Synthetic aperture sonar (60min)
The algorithms and sensors used in synthetic aperture sonars are much different from traditional sides can sonars. synthetic aperture sonars need to employ extra sensors such as Doppler velocity log and inertial navigation system to locate each transmitter and receiver accurately. Due to the motion of transmitters and receivers in synthetic aperture sonars, the motion compensation is one of the most important considerations in the image reconstruction algorithms. In recent years, there arises some new trends in the research of synthetic aperture sonars, such as high-speed, downward-looking 3D, multiple-input and multiple-output (MIMO), and bistatic. We describe a fast imaging algorithm developed in our lab for downward-looking 3D synthetic aperture sonars. Some images obtained by the MIMO synthetic aperture sonar developed in our team are shown. Bistatic synthetic aperture sonars are able to obtain more information than monostatic ones. We analyze the advantages of bistatic synthetic aperture sonars and summarize the existing challenges in developing bistatic synthetic aperture sonars.
(Break – 30min)
Real-time 3-D imaging sonar (60min)
Real-time 3D imaging sonars are able to obtain 3D underwater images in real time. First, this part introduces the fast beamforming methods: chirp-zeta transform and nonuniform fast Fourier transform. Then, ultrawideband ultrasparse 3D imaging is presented, which helps decrease the hardware cost dramatically. Finally, the efforts on how to improve the spatial resolution are shown. There exist two directions: hardware and software for improving the resolution. In this presentation, the hardware method is using ultra large ultrasparse UWB 2-D arrays. The software method is the deconvolved conventional beamforming [14]. Some promising simulation and experiment results are shown in this part.
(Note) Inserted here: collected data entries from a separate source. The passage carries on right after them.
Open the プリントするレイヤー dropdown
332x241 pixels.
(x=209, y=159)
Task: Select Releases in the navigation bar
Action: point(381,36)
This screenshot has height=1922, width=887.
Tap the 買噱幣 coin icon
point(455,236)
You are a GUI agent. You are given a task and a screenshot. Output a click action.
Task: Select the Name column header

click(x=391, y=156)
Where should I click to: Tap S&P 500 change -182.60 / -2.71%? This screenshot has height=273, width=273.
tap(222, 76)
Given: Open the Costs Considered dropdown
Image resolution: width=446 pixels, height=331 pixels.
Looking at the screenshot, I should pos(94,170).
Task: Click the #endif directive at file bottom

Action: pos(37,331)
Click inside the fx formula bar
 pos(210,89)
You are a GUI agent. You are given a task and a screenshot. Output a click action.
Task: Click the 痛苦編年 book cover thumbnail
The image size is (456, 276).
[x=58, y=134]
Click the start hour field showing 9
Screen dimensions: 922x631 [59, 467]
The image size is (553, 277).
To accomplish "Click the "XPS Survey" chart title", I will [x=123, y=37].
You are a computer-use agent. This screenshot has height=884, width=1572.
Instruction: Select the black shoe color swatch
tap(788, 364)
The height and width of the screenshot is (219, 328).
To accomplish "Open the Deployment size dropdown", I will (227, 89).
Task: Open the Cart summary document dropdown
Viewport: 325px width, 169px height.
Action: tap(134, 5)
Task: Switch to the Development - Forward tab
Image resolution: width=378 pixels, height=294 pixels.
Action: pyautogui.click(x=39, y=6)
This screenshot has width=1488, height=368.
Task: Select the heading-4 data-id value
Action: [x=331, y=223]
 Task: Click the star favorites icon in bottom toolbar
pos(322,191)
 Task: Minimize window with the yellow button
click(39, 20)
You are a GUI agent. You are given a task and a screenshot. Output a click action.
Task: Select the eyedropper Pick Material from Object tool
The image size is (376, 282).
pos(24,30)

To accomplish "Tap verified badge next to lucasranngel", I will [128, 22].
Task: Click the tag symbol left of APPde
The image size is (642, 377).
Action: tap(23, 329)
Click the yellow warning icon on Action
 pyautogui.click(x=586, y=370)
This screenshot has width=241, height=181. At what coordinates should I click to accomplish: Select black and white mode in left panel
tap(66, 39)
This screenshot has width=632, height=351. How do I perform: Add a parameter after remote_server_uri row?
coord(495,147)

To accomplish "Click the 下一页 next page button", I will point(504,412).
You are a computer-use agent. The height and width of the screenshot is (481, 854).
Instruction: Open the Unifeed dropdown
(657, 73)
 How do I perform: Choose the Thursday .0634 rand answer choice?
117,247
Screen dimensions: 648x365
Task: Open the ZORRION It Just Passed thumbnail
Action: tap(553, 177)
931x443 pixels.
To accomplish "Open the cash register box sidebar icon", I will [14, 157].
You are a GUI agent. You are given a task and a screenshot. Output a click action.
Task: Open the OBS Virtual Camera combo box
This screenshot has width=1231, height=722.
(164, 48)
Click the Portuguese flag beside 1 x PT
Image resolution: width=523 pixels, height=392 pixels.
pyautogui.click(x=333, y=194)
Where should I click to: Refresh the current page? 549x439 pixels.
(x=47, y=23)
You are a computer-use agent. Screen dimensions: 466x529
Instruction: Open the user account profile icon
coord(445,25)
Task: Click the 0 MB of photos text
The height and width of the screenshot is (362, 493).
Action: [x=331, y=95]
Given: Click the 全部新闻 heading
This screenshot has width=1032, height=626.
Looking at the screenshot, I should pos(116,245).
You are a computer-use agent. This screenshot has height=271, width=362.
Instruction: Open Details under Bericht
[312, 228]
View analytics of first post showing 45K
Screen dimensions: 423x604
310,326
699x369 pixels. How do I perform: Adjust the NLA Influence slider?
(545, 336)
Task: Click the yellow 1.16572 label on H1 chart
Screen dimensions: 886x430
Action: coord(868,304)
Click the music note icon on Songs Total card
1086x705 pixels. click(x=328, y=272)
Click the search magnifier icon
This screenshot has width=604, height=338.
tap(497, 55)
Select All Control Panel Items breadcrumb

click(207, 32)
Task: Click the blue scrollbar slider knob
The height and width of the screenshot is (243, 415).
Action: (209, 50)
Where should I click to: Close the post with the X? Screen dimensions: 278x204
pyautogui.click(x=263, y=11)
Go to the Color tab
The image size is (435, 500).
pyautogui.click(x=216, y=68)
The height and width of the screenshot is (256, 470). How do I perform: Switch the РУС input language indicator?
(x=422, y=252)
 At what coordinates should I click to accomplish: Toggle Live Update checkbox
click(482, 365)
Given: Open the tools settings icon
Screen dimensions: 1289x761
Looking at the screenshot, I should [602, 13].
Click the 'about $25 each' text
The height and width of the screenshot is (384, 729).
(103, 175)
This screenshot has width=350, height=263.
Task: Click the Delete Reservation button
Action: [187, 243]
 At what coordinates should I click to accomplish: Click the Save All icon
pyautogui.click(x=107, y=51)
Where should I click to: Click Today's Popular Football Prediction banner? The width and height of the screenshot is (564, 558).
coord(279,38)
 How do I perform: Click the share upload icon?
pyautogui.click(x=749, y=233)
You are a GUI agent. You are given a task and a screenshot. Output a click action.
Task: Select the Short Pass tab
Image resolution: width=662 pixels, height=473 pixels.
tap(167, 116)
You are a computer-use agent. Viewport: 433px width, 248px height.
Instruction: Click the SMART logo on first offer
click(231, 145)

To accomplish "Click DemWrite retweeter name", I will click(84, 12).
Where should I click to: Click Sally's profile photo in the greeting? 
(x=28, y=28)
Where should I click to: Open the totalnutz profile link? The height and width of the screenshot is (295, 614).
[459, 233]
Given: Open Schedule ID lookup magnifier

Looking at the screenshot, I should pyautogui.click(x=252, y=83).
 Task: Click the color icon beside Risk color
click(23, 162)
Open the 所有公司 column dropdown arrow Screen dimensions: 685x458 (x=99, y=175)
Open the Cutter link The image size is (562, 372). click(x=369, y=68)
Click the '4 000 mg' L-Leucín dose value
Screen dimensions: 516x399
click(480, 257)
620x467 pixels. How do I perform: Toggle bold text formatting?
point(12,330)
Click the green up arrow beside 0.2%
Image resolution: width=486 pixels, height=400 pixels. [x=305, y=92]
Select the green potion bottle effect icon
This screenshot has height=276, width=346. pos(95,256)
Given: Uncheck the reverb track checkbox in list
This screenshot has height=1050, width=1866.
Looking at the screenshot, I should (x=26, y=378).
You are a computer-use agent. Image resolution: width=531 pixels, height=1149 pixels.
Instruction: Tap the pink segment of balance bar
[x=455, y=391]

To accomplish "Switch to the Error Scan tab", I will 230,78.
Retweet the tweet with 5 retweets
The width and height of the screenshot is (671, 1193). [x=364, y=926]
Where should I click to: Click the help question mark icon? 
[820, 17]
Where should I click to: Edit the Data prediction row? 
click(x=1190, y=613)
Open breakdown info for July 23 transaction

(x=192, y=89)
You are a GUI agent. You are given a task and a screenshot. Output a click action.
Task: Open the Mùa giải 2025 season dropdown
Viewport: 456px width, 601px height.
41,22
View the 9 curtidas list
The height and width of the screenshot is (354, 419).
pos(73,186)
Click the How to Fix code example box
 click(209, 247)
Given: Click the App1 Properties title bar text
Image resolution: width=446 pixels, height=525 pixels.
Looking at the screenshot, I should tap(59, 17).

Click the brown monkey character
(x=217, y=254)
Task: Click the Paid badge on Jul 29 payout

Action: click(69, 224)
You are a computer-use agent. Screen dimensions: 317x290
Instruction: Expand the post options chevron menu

Cheng Chi (S’14-M’16) was born in Anhui Province, China. He got the Ph.D. degree in signal and information processing at Peking University, Beijing, in 2016, and received the B.Eng. degree in electronic engineering from University of Electronic Science and Technology of China, Chengdu, in 2011. Now, he is working as a Research Fellow of Acoustic Research Laboratory, National University of Singapore. He will shift to Institute of Acoustics, Chinese Academy of Sciences at the end of 2019, and act as an assistant professor.
His research interests include signal processing for underwater acoustic imaging, wideband array design, noise cancellation, underwater acoustical communication, ultrasound medical imaging, and broadband acoustic current measurement. Dr. Chi has served as reviewer for several reputed international journals. He is currently the Secretary of the IEEE Oceanic Engineering Society, Singapore Chapter, also serves as a committee member of IEEE OCEANS2020 Singapore and OES Singapore AUV challenge.
Peng Wang was born in Heilongjiang Province, China. He got the Ph.D degree in signal and information processing at University of Chinese Academy of Sciences, Beijing, in 2015, and received the B.Eng. degree in electronic engineering from Northwestern Polytechnical University, Xi’an, in 2010. Now, he is working as an assistant professor of Key Laboratory of Science and Technology on Advanced Underwater Acoustic Signal Processing, Chinese Academy of Science. His research interests include 3-D acoustical imaging, synthetic aperture sonar, passive sonar signal processing.